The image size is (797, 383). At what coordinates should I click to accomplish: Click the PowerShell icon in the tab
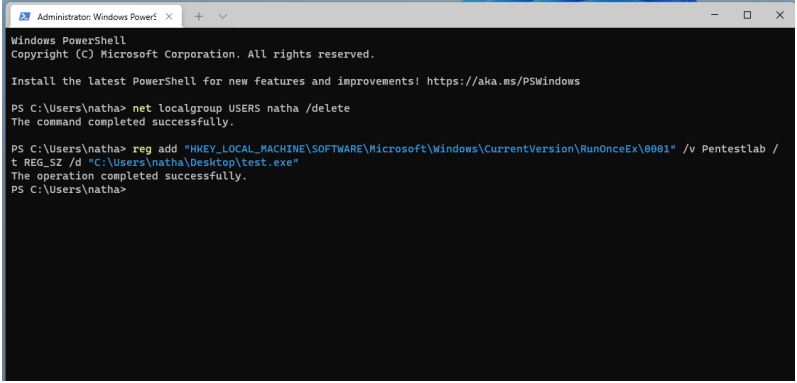24,17
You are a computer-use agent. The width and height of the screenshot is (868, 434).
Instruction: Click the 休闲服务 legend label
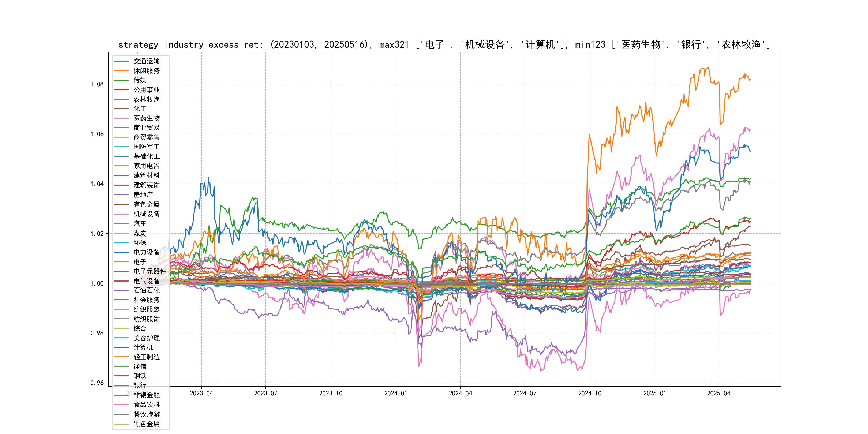tap(146, 71)
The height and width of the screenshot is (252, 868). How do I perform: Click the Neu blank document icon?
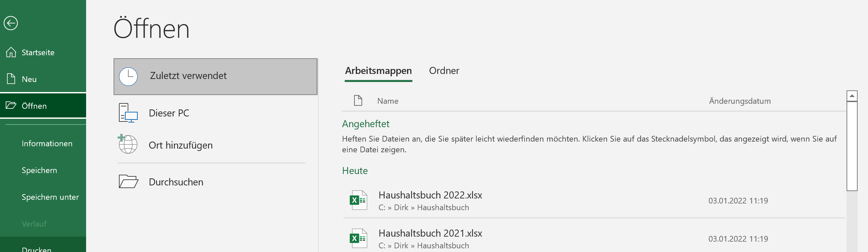[x=11, y=79]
■ ■ ■ ■
## What is required
Return every line of the entries above as a JSON list of strings, one string per line, with blank lines skipped and the pictures left out.

## Written response
[
  "The image size is (797, 383). At what coordinates should I click to accomplish: Click the PowerShell icon in the tab",
  "24,17",
  "You are a computer-use agent. The width and height of the screenshot is (868, 434).",
  "Instruction: Click the 休闲服务 legend label",
  "tap(146, 71)",
  "The height and width of the screenshot is (252, 868). How do I perform: Click the Neu blank document icon?",
  "[x=11, y=79]"
]